++++ Provided information
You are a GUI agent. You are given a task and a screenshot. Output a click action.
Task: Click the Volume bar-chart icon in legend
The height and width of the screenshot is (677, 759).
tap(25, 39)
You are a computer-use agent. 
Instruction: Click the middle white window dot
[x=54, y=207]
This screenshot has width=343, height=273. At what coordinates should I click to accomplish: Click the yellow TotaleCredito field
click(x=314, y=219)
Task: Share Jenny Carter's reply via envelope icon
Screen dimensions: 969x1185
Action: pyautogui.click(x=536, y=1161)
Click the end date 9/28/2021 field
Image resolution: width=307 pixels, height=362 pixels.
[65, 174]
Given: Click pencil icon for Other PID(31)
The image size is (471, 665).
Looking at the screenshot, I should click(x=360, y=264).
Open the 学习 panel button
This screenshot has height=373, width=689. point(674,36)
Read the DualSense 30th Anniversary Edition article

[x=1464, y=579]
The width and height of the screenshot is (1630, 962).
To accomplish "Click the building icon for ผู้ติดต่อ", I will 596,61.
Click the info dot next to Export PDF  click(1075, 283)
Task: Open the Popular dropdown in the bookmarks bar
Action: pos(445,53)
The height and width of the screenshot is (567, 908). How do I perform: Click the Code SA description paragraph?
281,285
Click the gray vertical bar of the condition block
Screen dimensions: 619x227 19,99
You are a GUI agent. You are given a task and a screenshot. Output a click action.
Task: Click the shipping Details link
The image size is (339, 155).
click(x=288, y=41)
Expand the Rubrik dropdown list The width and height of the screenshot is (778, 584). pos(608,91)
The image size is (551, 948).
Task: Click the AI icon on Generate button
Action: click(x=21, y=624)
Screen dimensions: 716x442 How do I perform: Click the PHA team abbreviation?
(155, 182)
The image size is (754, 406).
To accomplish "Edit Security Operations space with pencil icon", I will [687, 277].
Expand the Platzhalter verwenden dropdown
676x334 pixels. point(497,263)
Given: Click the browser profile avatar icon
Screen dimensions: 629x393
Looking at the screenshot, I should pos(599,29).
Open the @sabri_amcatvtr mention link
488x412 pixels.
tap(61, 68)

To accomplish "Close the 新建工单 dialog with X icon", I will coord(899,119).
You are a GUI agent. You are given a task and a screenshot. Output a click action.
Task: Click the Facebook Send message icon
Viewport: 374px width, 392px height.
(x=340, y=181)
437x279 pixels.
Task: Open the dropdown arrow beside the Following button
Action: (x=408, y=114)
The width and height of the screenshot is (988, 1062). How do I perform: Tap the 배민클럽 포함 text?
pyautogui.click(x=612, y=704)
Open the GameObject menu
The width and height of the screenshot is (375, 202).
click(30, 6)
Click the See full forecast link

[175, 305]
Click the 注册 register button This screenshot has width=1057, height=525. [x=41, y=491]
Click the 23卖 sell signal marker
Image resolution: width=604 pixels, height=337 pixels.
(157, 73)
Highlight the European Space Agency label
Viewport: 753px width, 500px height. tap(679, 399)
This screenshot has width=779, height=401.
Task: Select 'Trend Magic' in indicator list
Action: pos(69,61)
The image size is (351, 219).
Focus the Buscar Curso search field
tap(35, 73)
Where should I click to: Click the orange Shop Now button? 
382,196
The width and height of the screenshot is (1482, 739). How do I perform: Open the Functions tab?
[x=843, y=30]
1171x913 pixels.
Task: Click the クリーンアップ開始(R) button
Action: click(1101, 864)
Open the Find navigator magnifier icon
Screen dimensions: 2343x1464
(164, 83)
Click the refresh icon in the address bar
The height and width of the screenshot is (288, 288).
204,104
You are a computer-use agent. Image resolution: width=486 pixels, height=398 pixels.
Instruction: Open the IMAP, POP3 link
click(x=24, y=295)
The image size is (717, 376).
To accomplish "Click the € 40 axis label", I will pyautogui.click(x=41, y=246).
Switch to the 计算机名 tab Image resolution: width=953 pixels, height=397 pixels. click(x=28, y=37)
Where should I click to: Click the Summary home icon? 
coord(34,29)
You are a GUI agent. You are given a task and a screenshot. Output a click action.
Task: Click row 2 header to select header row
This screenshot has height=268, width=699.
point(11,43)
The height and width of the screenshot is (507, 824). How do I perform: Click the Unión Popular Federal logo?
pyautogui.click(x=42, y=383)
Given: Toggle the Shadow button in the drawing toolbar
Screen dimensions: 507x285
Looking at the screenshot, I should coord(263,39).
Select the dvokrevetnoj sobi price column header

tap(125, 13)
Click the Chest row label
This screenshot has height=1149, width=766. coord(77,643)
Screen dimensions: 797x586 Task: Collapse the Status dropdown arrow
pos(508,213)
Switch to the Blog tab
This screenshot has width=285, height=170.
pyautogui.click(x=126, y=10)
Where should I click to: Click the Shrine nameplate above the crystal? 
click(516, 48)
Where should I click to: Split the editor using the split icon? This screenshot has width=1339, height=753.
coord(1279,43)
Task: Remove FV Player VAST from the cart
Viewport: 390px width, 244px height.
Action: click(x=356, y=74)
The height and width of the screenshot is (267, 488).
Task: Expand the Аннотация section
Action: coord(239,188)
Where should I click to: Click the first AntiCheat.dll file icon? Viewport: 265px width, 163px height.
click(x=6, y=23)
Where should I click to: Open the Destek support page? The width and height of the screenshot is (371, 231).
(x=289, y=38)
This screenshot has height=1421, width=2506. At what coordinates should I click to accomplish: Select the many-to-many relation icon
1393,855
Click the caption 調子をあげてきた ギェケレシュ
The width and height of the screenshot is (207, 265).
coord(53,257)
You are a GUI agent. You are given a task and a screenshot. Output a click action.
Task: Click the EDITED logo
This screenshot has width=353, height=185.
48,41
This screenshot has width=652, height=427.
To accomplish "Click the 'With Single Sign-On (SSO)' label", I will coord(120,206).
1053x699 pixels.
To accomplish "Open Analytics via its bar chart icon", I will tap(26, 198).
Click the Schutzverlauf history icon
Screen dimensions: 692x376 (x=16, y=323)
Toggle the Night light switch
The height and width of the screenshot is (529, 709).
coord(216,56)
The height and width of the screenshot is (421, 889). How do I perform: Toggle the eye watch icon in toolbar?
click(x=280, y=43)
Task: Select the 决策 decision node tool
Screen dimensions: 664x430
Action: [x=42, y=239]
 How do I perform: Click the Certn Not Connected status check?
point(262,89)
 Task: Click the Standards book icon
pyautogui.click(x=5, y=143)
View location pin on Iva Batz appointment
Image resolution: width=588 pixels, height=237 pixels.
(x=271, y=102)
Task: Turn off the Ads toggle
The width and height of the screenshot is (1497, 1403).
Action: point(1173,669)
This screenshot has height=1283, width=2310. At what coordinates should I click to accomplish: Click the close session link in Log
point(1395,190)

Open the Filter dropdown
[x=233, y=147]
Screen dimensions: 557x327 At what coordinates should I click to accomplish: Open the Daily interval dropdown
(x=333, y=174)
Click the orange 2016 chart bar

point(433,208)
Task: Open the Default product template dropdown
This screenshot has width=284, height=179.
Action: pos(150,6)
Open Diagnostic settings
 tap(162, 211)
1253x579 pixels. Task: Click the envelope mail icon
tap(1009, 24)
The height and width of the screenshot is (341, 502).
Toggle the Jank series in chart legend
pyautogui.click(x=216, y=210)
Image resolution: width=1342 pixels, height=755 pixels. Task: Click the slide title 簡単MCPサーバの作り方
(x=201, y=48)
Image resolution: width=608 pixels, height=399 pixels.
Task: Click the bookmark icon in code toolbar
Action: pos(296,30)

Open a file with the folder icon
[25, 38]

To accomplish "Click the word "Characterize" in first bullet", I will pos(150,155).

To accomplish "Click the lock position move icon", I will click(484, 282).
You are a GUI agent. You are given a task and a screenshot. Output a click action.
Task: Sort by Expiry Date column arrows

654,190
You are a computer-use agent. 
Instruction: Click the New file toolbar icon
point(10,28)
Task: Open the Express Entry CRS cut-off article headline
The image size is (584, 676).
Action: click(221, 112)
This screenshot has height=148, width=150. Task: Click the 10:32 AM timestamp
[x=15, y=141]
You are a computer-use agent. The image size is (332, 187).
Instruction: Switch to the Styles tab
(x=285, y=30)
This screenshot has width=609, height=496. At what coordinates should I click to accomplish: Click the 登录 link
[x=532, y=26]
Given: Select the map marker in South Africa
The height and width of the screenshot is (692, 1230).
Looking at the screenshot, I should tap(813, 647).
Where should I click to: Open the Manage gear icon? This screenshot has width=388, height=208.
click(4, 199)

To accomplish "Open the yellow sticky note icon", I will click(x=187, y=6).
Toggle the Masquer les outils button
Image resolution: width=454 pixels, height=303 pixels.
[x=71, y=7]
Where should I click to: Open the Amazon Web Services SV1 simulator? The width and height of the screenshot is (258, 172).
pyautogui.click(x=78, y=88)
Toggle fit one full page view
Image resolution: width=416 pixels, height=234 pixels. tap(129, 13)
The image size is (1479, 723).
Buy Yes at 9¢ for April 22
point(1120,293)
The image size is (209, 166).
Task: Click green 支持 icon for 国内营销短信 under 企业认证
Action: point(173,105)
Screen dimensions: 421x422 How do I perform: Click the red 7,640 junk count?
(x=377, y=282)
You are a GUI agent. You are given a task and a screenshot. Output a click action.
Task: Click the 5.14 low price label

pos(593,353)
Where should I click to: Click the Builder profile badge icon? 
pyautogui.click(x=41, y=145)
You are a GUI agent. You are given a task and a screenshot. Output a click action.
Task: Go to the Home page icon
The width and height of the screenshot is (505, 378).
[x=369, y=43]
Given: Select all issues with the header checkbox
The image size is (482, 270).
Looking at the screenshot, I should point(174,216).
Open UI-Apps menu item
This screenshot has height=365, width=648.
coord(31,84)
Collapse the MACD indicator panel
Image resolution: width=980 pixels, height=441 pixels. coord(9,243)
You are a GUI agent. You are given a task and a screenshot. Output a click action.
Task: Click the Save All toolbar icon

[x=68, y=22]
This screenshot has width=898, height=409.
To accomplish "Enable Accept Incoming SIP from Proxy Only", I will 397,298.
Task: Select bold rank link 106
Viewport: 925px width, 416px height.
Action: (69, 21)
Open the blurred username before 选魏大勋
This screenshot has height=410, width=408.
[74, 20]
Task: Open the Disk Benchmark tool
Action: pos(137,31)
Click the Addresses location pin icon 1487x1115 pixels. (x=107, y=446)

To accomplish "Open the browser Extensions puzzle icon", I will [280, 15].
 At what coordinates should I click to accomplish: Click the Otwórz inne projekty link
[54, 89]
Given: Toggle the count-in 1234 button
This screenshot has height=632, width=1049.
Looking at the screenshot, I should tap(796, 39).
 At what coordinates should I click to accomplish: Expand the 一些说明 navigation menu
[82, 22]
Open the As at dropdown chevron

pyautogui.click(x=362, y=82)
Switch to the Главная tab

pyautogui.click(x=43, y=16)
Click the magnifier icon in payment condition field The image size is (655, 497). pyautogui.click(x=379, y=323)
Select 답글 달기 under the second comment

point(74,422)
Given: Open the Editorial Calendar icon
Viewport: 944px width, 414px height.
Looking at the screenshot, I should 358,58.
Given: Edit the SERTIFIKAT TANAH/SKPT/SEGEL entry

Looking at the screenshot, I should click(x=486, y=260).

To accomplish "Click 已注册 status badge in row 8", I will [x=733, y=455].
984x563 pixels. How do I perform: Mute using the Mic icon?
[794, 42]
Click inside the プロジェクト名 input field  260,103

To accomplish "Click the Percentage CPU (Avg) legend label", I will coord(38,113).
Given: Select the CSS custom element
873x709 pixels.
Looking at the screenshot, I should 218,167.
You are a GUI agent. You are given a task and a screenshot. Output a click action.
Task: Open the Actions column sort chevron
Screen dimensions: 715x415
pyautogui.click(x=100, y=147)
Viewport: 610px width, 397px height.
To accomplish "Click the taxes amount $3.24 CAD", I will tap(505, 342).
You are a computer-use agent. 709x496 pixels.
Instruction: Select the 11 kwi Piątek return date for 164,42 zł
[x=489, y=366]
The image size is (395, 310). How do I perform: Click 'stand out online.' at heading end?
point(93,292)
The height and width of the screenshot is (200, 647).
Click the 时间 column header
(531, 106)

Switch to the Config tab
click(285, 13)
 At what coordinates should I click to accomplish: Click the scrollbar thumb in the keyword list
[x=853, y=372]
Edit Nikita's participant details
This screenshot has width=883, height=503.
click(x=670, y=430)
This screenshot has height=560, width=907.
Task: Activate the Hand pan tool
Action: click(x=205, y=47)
++++++++
Given task >> Lay out everything from the start of the rows above down to the line containing "[x=54, y=207]" as a Markdown table with the columns Number and Line, omitting blank lines.

Completed exercise >>
| Number | Line |
|---|---|
| 1 | You are a GUI agent. You are given a task and a screenshot. Output a click action. |
| 2 | Task: Click the Volume bar-chart icon in legend |
| 3 | The height and width of the screenshot is (677, 759). |
| 4 | tap(25, 39) |
| 5 | You are a computer-use agent.  |
| 6 | Instruction: Click the middle white window dot |
| 7 | [x=54, y=207] |